И все продолжалось.
Шубу свою осень уже сбросила. Как-то в этот раз я замешкался и пышное время упустил. Всегда какие-то обстоятельства препятствуют выходу в дорогу. Словно бы идет невидимая борьба кочевника и горожанина. Точнее, демонов города и вольного простора. Как писал об этом в своем путевом дневнике Басё: мол, и демоны дороги овладели мной.
Демон города нашептывал, что свобода в поле – не более чем мираж, поэтическая экзальтация в духе неуравновешенного Белого, сочно славословившего поле в «Серебряном голубе» и в стихах.
Ну, а демон простора отвечал просто: если не пожил среди красных осинок, не дышал палой дубовой листвой, то и осени как не бывало. Вычеркни еще один отрезок жизни, выбрось его псам безвременья.
Про псов звучало неопределенно, но убедительно.
И как это было у Басё? Вот он пишет в дневнике «По тропинкам Севера», что вещи валились у него из рук, и в конце концов взял он и залатал прорехи на штанах, поменял шнурки на шляпе да и отправился в путь. Об этих шнурках я вспомнил, меняя рваные черные шнурки на прочные красные – не на шляпе, а в истоптанных, но еще достаточно крепких кроссовках.
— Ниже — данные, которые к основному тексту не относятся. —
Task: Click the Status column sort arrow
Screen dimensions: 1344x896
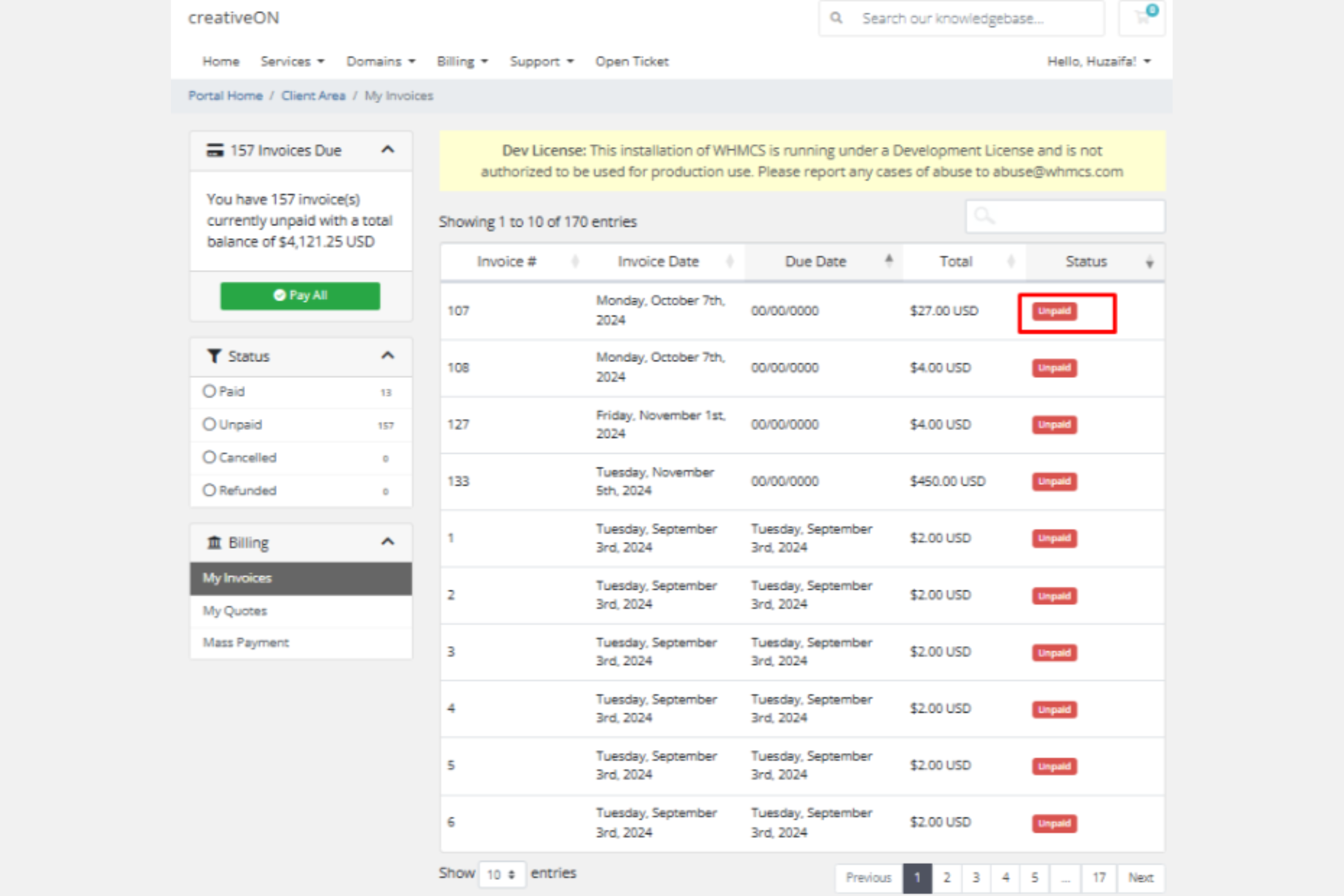Action: tap(1149, 263)
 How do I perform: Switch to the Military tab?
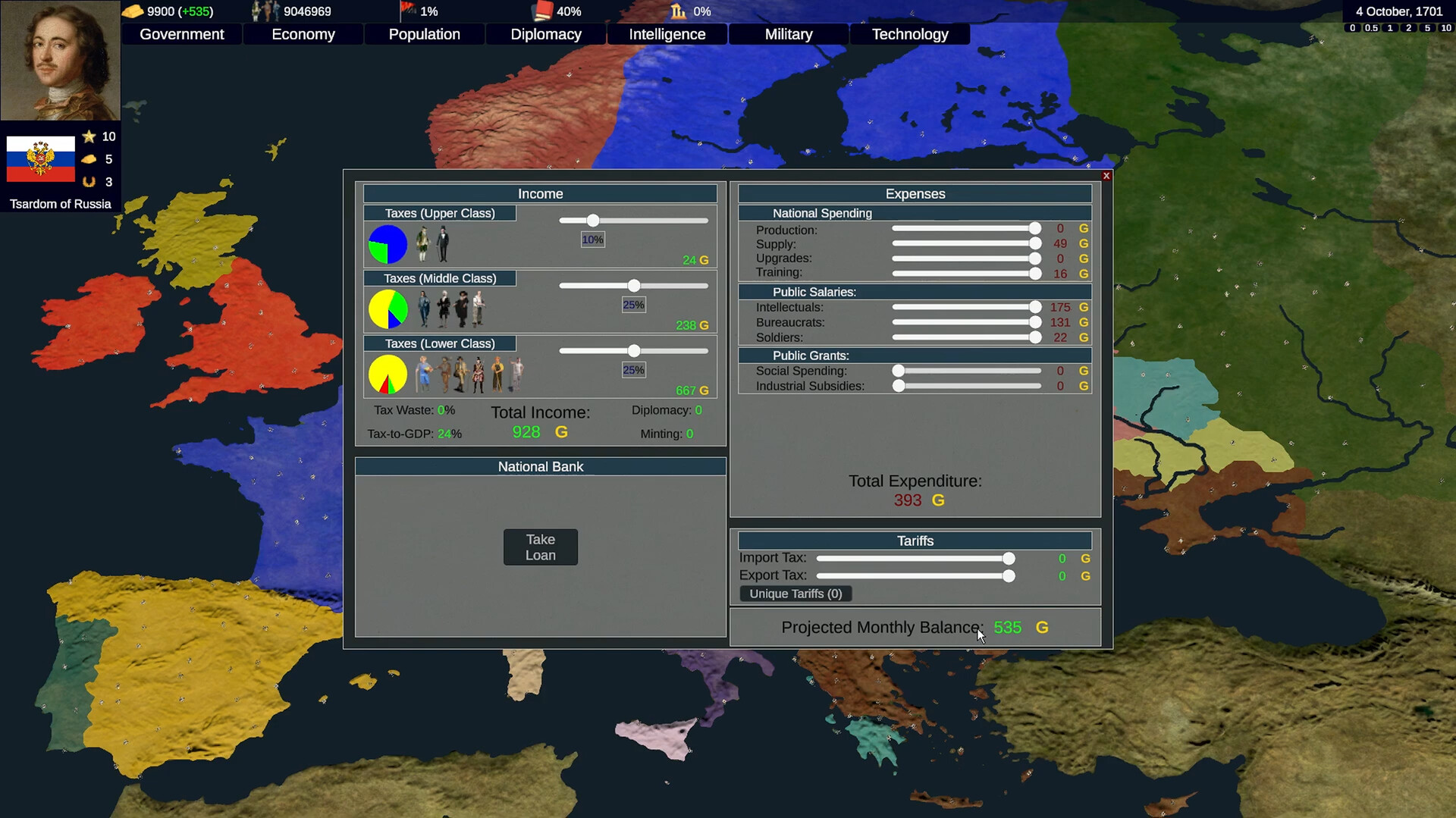coord(788,34)
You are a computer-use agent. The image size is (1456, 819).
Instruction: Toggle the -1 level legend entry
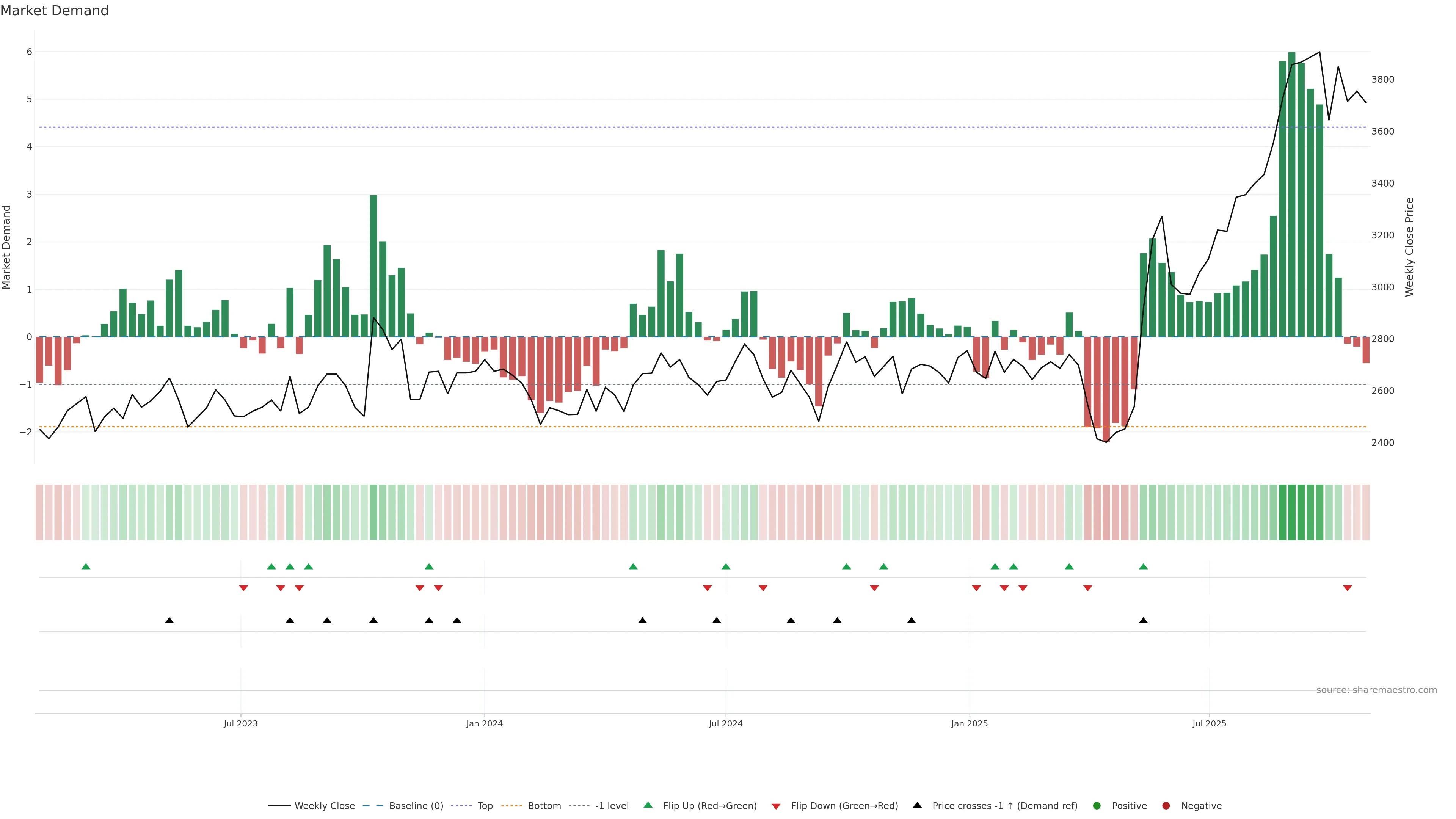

Басё был неугомонный странник. Свое последнее путешествие он предпринял, когда ему было уже за семьдесят. Нет, ошибка, семидесятилетним путешествовал живший за полтыщи лет другой японский пиит – Сайгё, почитаемый, кстати, Басё. А Басё было пятьдесят. Физически он был хлипким. Когда-то казалось нелепым представить себя пятидесятилетним. Помню, мы посмеивались с друзьями у костра, воображая, что соберемся у такого же костра пятидесятилетними стариканами… Верен костру и странствиям остался я один. Друзей стреножили демоны города, наверное. Один, правда, не прочь и у костра посидеть, и делает это, но – выйдя из автомобиля. А какое же странствие на машине? Интересно, что об этом сказал бы Басё? Что сказали бы его собратья по призванию и дорожной страсти из Поднебесной?
Хотя вон Джек Керуак находил просветление в автомобиле, несущемся под звуки музыки по автостраде.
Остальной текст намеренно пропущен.